Review: It's been hailed a crowd-pleasure for a reason. A feel-good documentary that finally shines the spotlight on those good ol' working singers who have helped craft some of music's greatest hits. There really isn't much to say about it since it is unquestionably the most well-seen documentary of the year and that all of its virtues have already been well-discussed. It's basically ear-porn, especially for those of us who covet the smooth tones of Darlene Love. Still, as enjoyable and fun and lovely and entertaining as it is, it's rather pedestrian as directorial efforts go. And, in a weird twist of events, by making such a story out of Darlene, it feels like many of the other documentary subjects get put in her shadow.

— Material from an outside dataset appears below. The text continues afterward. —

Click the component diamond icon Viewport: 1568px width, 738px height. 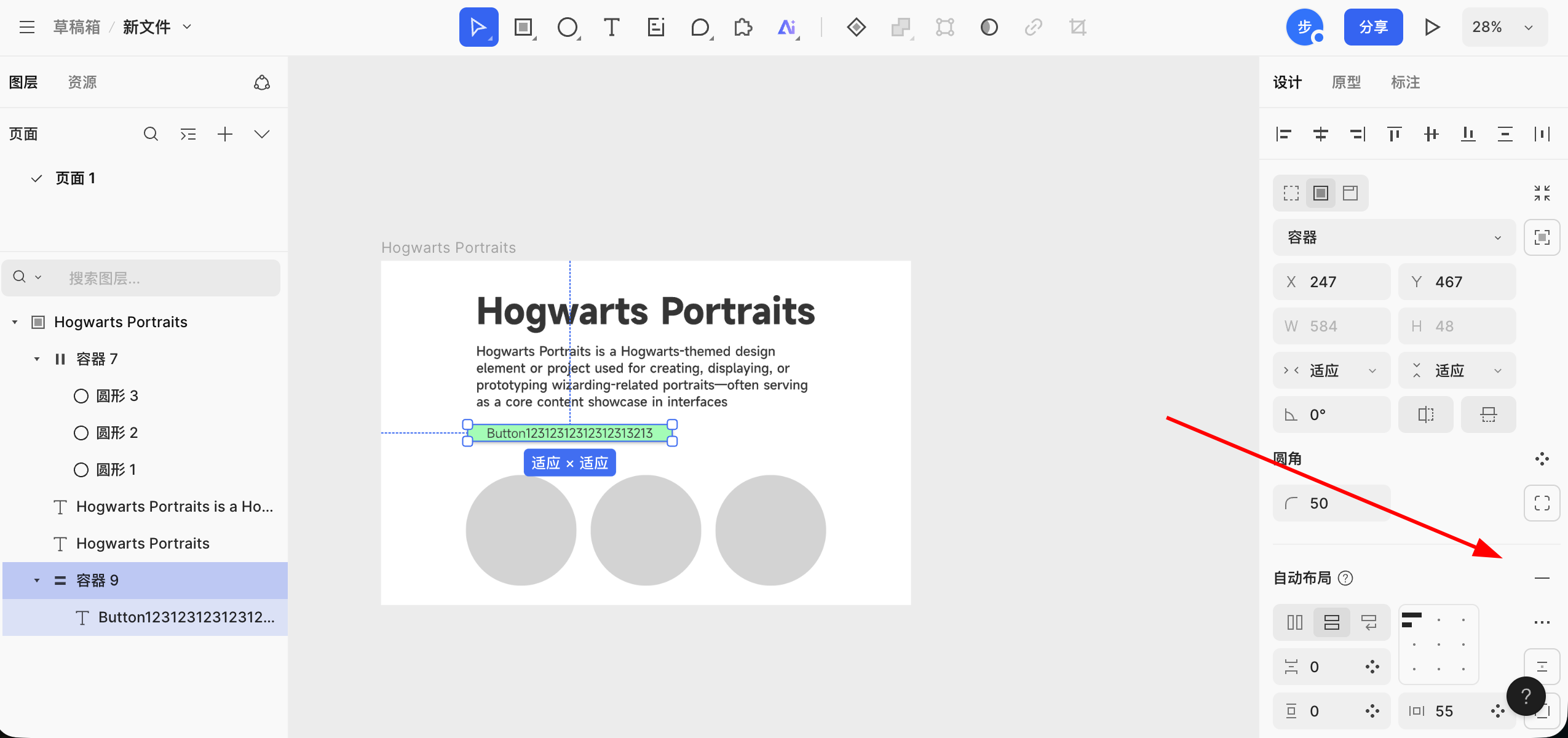pos(856,27)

Oscar: Why am I skeptical? A documentary with vaguely similar subject matter - In the Shadow of the Stars - won this prize two decades ago for one thing. They just gave the award to a music doc one year ago for another. It's hard to dislike, but I remain wary of its dominance with so many loftier titles on offer and films like The Act of Killing and Stories We Tell likely mopping up all the critics awards.
The Square:Synopsis: Egyptians take to the streets to bring justice and democracy to their country. Real life modern day revolutionaries whose tumultuous battle for their country is a case of one step forward two steps back at seemingly every turn. Netflix's first film acquisition after a (what I assume was a) self-distributed qualifying run in New York.
Director: Jehane Nouhaim (startup.com, Control Room)
Festivals: Hamptons, New York, Sundance, Toronto
Awards: Grand Award for Social Justice (Hamptons), Audience Award (Sundance), People's Choice (Toronto)
Box Office: $53,000 (max. 3 theatres), on Netflix in January
Review: Jose reviewed it out of NYFF. It's a doozy. It's powerful and exhilarating and one of the very best films of any kind from this year.
Oscar: It would make a worthy winner and I expect it to be nominated.
Reader Comments (2)
I support your petition. The Pussy Riot documentary must be shown on a never-ending loop. Their peers are being incredibly shy about the whole issue.
The Oscar website states that 147 documentaries qualified for consideration. Four films obviously were disqualified for some reason.
Does anyone know which films were disqualified and why? I wonder if two of faves were in the list - Blood Brother and Valentine Road?